Screenshot grounding data:
###

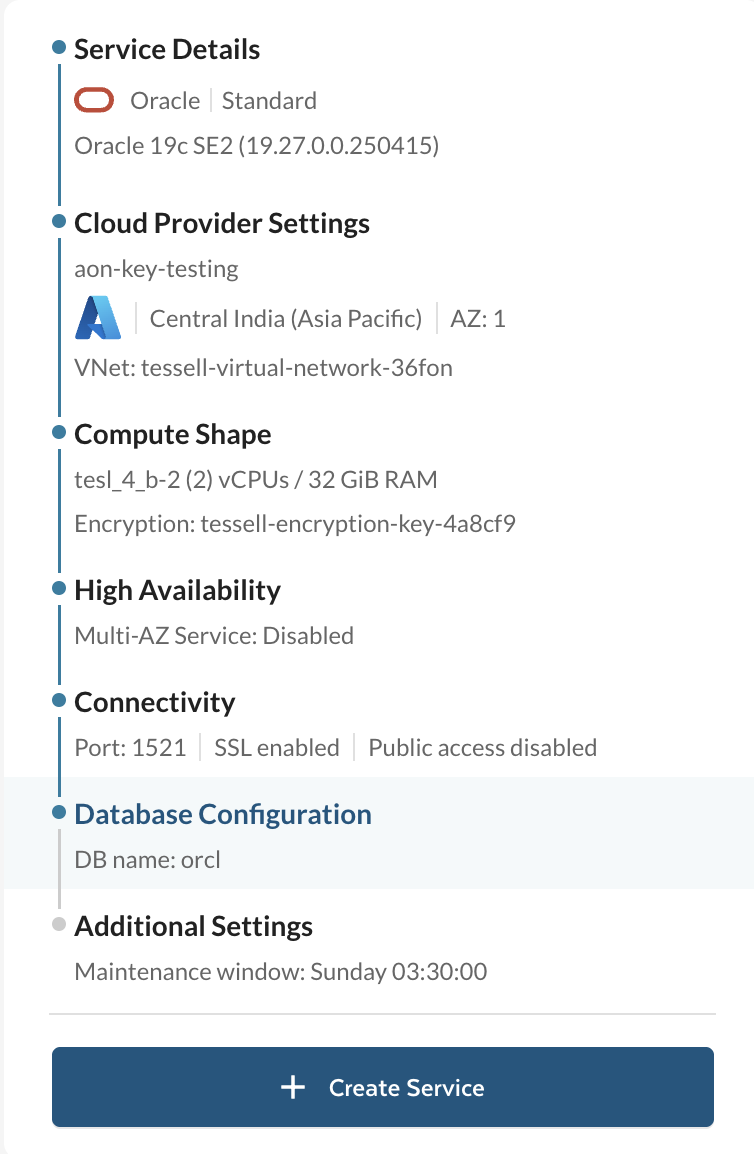The height and width of the screenshot is (1154, 754).
Task: Click the VNet tessell-virtual-network-36fon text
Action: point(264,367)
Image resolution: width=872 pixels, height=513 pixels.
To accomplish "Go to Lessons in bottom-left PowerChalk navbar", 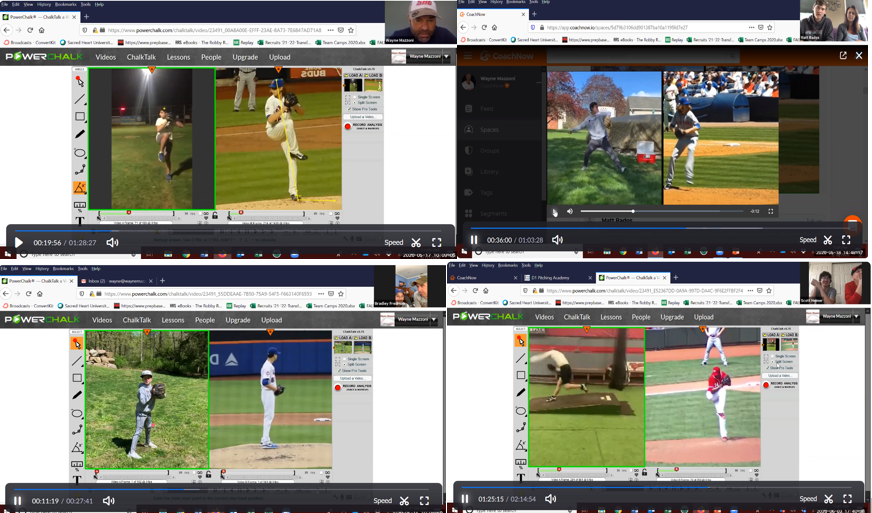I will coord(173,320).
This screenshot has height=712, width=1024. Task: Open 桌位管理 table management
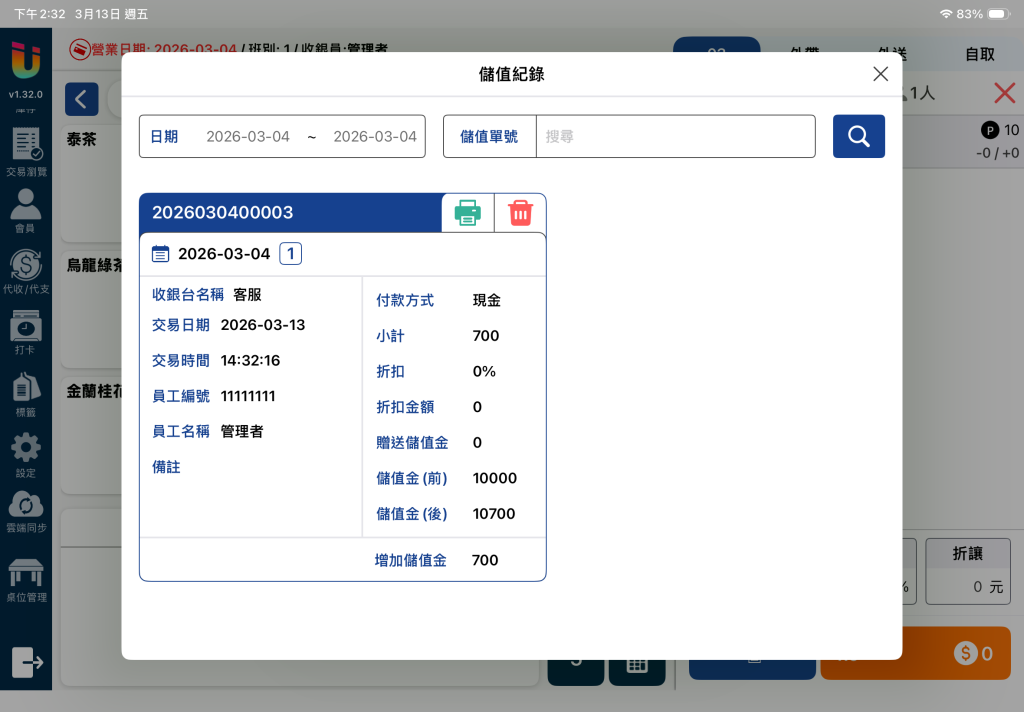(x=26, y=580)
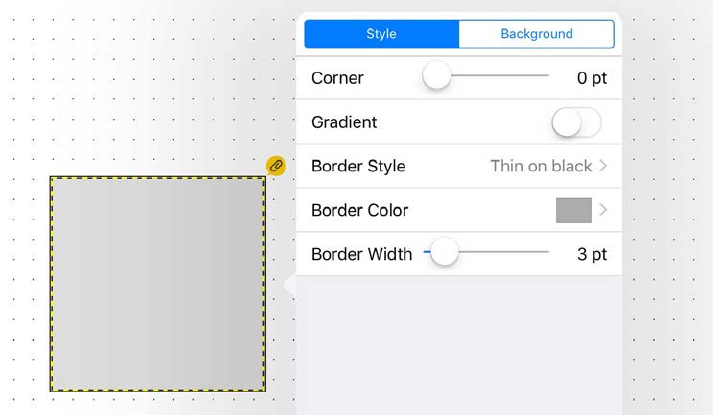Click the '3 pt' border width value
The height and width of the screenshot is (415, 713).
pyautogui.click(x=591, y=254)

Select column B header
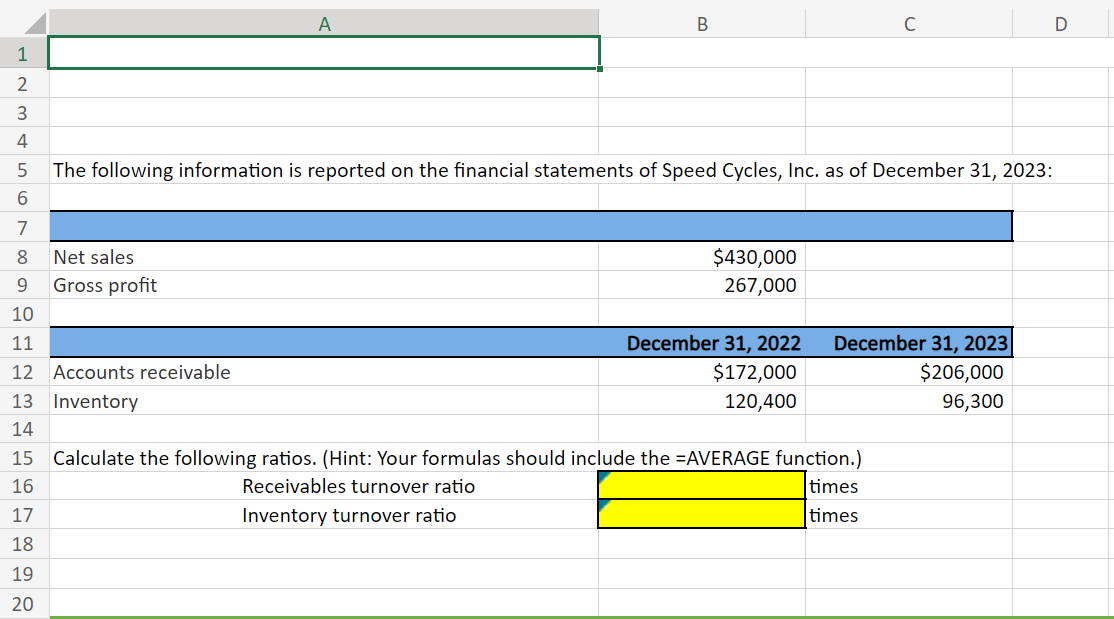(701, 22)
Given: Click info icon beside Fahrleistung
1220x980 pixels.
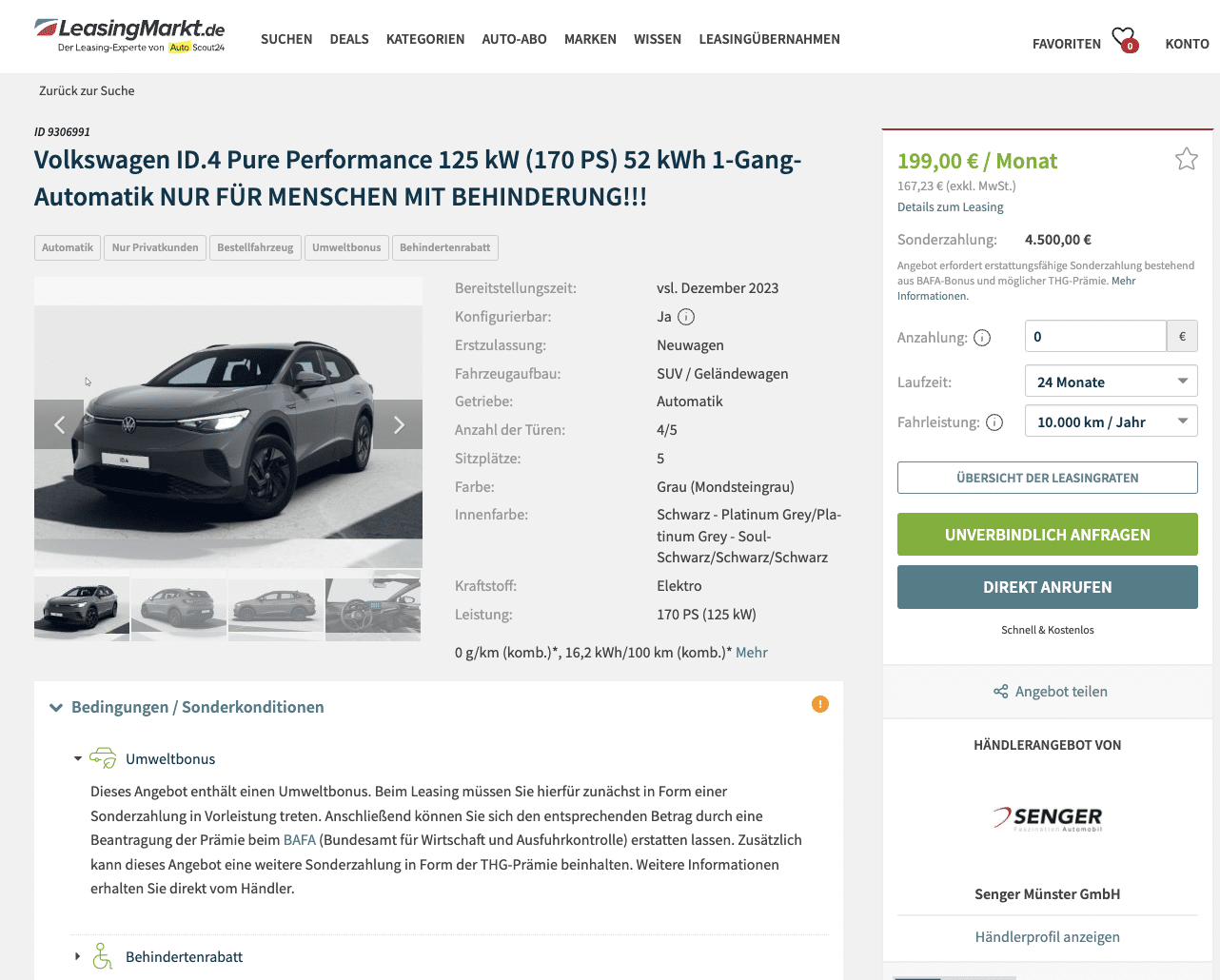Looking at the screenshot, I should (x=994, y=422).
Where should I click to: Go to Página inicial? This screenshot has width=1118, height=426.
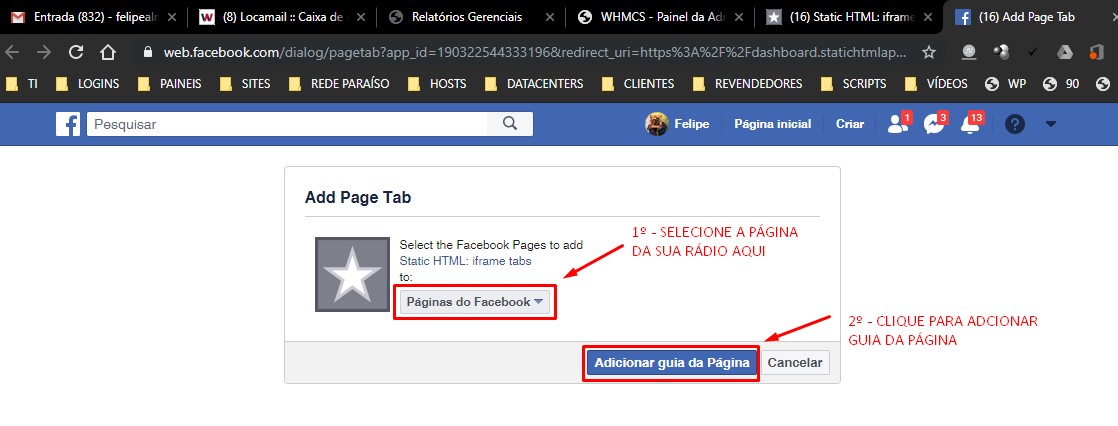772,124
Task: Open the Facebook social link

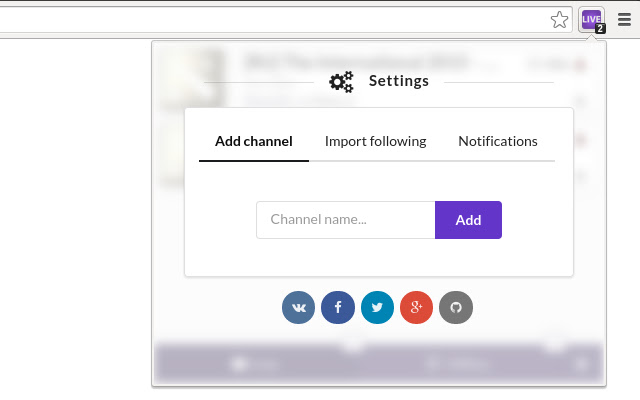Action: click(x=338, y=307)
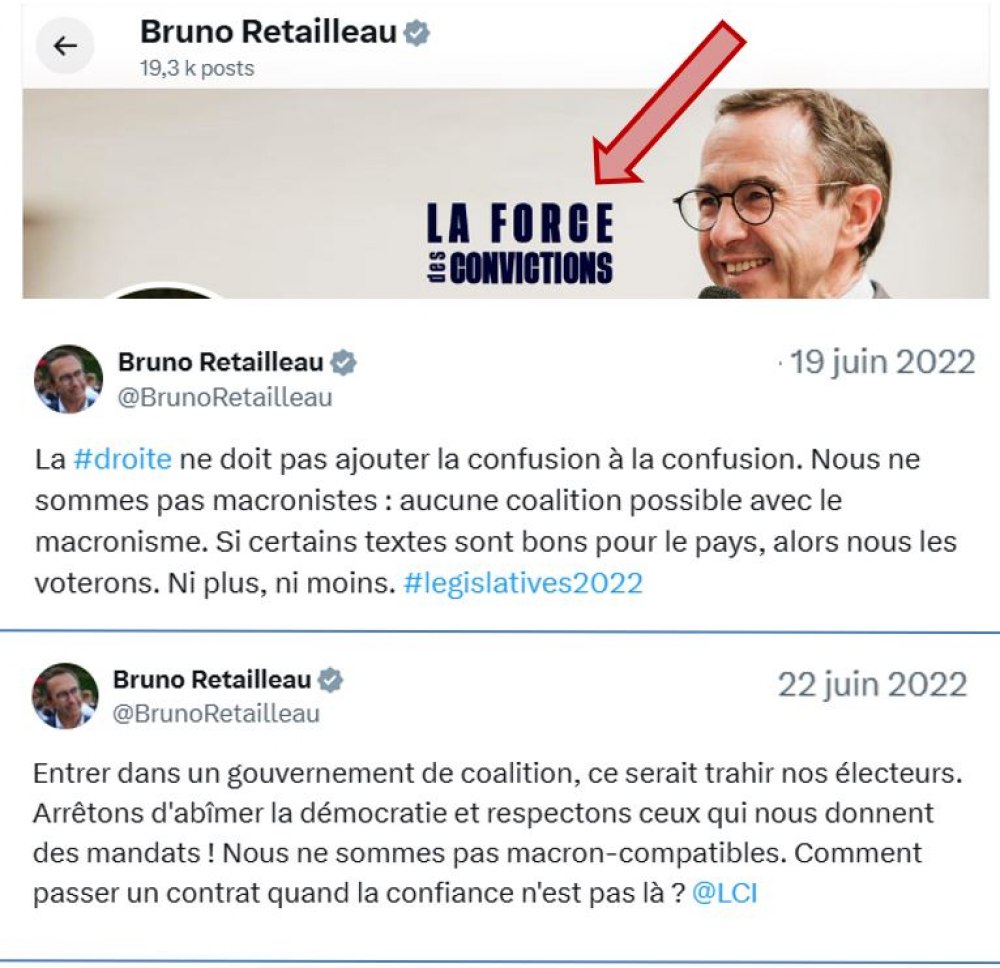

###

## WORK TO BE COMPLETED
Reproduce exactly and only the lines from the one with "Given: Click info icon beside Fahrleistung" through the final line of the records above, inclusive. Pictures must be left out.

## RESPONSE
Given: Click info icon beside Fahrleistung
1220x980 pixels.
Looking at the screenshot, I should (x=994, y=422).
Where should I click to: Go to Página inicial? This screenshot has width=1118, height=426.
772,124
Task: Open the Facebook social link

Action: click(x=338, y=307)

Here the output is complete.